A scary thing happened when I left the abusive fundamentalist church of my childhood: I couldn't open my Bible and read the words without hearing my grandfather's voice, his exact intonation and inflection. Certain passages were so fully saturated with his interpretation that I literally could not, as evangelicals often say, "read the Bible for myself."
This scared me because I was still convinced that the only way to be an active Christian was by reading my Bible every day. My grandfather was particularly fond of a catchy little phrase I inscribed in the cover of my Bible: This book will keep you from sin or sin will keep you from this book.
Go a few days without reading the Bible and you were backsliding. I remember several occasions when I went to church leadership for help only to be asked: "Are you reading your Bible every day?" Everything from finding God's will for my class schedule to finding relief from PMS could be solved by reading my Bible every day. The Bible was like Google maps with a side of Motrin.
I'd seen entire families shipped off to plant new churches based on a few scraggly verses from I Chronicles or II Corinthians. One family I knew uprooted their entire life to move to Oregon because they'd been praying for the Lord's will and came across a verse in Psalms that mentioned "Salem."
Fundamentalists are radically opposed to horoscopes and witchcraft but sometimes they treat the Bible as their own personal crystal ball. I was always deeply uncomfortable with this. It freaked me out that good, honest, well-intentioned Christians could cherry-pick verses out of the Bible and make them mean whatever they wanted them to mean. As long as the person could present a compelling argument in favor of their interpretation, the rest of us were just supposed to agree that God had indeed spoken to them. Biblically.
I mean, taken to its logical end, this kind of practice led to the emergence of all sorts of random pet doctrines and "convictions." Or, you know, just garden-variety heresy.
And, of course, the only way to know God was through the Bible. If you didn't read your Bible, you didn't know God because the Bible was The Only Source of Our Revelation. We were often warned against "extra-Biblical" revelations of God. The idea was that "extra-Biblical" revelation was a non-stop ticket straight to apostasy. Also known as Catholicism.
(SIDEBAR: if there is one topic about which fundamentalists and The New York Times agree, it's that the Catholic Church is a corrupt, evil organization.)
So, since God could only be found within the pages of my Bible and since I couldn't read my Bible without hearing my grandfather's voice, I figured my faith was doomed.
Reading the Bible was driving me away from God. But staying away from the Bible meant I was sinning.
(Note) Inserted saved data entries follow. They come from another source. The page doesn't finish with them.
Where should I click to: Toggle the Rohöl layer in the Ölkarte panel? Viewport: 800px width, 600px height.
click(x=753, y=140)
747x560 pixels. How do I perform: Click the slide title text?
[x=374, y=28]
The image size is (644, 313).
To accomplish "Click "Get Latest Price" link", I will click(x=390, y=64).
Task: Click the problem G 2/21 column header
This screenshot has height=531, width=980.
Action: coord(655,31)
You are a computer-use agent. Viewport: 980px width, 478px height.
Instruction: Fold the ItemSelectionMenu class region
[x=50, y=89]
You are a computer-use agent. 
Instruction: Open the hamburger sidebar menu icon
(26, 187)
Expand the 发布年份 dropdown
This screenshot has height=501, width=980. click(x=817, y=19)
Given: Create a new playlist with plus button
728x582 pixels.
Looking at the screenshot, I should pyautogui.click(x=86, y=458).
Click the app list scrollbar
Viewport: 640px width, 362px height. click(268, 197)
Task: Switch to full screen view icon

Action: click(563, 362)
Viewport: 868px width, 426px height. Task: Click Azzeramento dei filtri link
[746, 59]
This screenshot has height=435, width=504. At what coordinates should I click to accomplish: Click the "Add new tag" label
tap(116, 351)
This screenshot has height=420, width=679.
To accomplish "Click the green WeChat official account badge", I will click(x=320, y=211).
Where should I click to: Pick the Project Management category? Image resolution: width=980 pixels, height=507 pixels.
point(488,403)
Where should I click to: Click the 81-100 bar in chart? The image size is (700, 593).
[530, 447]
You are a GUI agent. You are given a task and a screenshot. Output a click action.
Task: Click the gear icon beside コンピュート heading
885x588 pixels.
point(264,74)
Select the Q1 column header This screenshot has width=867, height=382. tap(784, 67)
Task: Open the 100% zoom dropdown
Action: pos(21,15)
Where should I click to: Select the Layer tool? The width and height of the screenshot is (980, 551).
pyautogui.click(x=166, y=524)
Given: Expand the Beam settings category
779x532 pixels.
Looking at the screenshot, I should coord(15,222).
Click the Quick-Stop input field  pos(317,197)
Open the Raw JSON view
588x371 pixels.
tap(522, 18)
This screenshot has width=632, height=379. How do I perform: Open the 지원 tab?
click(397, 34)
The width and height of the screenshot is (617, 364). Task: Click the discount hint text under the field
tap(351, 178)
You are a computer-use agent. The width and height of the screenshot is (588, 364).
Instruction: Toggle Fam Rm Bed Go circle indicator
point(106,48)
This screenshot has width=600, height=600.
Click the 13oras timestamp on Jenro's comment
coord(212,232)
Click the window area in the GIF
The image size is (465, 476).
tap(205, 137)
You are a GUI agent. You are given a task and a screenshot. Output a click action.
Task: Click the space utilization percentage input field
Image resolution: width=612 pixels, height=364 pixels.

I found myself at this weird crossroads. It was like: Go Crazy or Go To Hell.
I chose Hell.
Well, not really. I mean, it felt like that. By not reading my Bible everyday I felt like I was choosing The Way That Leadeth Unto Destruction.
But I was actually choosing to have my brain deprogrammed. I stopped reading my Bible for a long time because, well, I needed to get my grandfather's voice out of my head.
We'd been attending Calvary Chapel Costa Mesa and had spoken briefly with one of the pastors there. He was remarkably gracious and gentle. That was a new experience for me. Our time at Calvary Chapel was consistently refreshing and healing.
But even so, I was still unsure about whether God really loved me. Which is to say, would He come after me even if I wasn't actively seeking Him? Could I push it further? Would God look for me even if I ran away from Him?
I mean, when the Bible has been used as a weapon against you, it's very difficult to find a loving God there. And since I couldn't read my Bible without breaking down in tears, well, I figured I'd lost God, too.
The problem, though, wasn't that I'd lost God so much as radically underestimated Him. Growing up inside fundamentalism, my idea of Him was very small. I thought He was bound up inside the Bible. I didn't realize He was bigger and more wonderful than I'd ever imagined.
One of the new thoughts that broke open my concept of God was this: if God can only be known through the pages of Scripture, does that mean all illiterate peoples will never know God?
I slowly accepted that if God the Father could exercise mercy on the illiterate peoples of our world, then perhaps He'd also show mercy to a confused, intentionally illiterate woman like me.
I know it sounds weird, but I was basically telling God to treat me like someone who had never been exposed to the Christian God.
If I was ever going to regain my faith, me and God were gonna have to start over from scratch.